If you missed the post, please read it and understand how important it is to create content for and with influential leaders in your niche. Go it alone and you’re bound to forever feel alone. If you’re not satisfied with a miniscule audience, the secret to seeing it multiply is to capitalize on the reach and resonance that can only be delivered by influencers.

Dummies don’t nurture leads

Dare I straddle the line between content marketing and email marketing? I do dare. They too are wed.

Dummy content marketers don’t see it this way. They worship web traffic, but fail to understand how small a percentage of visitors are actually ready to buy.

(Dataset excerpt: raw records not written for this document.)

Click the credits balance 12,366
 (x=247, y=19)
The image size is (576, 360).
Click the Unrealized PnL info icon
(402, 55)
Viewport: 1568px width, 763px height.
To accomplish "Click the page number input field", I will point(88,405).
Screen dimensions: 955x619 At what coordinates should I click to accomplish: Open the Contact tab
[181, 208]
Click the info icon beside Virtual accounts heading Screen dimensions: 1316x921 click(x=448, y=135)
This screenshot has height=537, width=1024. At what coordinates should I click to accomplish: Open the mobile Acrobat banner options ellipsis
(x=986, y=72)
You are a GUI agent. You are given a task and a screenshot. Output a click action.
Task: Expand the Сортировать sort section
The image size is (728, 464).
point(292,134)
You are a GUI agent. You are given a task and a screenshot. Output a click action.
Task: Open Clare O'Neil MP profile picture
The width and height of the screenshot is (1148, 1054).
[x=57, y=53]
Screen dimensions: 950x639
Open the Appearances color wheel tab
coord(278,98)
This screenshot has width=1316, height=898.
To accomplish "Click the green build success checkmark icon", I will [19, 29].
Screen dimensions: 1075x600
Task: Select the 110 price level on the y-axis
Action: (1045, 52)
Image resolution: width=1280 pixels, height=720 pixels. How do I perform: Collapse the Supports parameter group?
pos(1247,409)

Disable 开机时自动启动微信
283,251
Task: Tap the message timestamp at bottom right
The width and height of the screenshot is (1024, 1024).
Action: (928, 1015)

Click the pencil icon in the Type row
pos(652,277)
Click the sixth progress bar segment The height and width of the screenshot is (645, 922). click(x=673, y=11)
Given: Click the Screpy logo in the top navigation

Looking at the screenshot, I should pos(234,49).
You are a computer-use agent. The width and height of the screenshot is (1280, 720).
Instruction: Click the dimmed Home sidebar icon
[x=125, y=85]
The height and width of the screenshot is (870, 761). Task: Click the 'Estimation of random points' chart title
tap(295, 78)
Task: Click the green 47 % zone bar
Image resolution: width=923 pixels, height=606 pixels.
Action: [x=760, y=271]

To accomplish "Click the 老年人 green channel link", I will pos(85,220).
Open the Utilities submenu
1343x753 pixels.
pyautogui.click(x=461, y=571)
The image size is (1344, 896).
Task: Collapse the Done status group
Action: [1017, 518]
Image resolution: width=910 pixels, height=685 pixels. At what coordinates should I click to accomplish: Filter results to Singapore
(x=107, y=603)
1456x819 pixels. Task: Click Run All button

If you rather not be a dummy you must recognize a lead nurturing program is vital to your content marketing efforts.

Dummies don’t respond

If there’s one widely embraced content marketing tenet I’m reluctant to endorse, it’s the editorial calendar. Sure, if yours is a multi-person team, with multimedia-producing initiatives, and multi-step content marketing processes, scheduling can be useful.

However, allowing your editorial calendar to command every move you make is a mistake. New media changes at the speed of screen flicker. You need to be nimble. Respond to what’s hot. Take in the news and make some of your own.

Plan all you want and as needed. But also, plan to make adjustments.

Dummies come and go

Q: What is the number one reason blogs or content marketing programs fail?

A: They stop.

Sometimes they don’t fully commit to stopping. So they pause. Both are recipes for failure.

Big gaps in your publishing frequency create big doubts in the minds of your audience. There’s simply no place in content marketing for drifters. Or sprinters. Or dab-your-toe-inners.

You have to publish regularly, often, and forever more. If you can’t see yourself blogging, creating media, and following through with email two years from now, you should give up the idea of content marketing two minutes from now.

Dummies expect miracles

Hopefully, no marketer has led you to believe content marketing will generate fast and obvious results because it won’t.

“Quick fix” is absent from the vocabulary of the savvy content marketer. Your company needs to accept content marketing has a specific role in your overall marketing strategy, will require tremendous resolve, and a good deal of patience.

Make a long-term commitment and push forth even if short-term results don’t fill your sails. Ditch the campaign mentality. Stay focused on your audience, strategic objectives and execution.

Did I get something wrong? What did I miss? Your ideas are welcome here. We’re all in this thing to improve. And learn.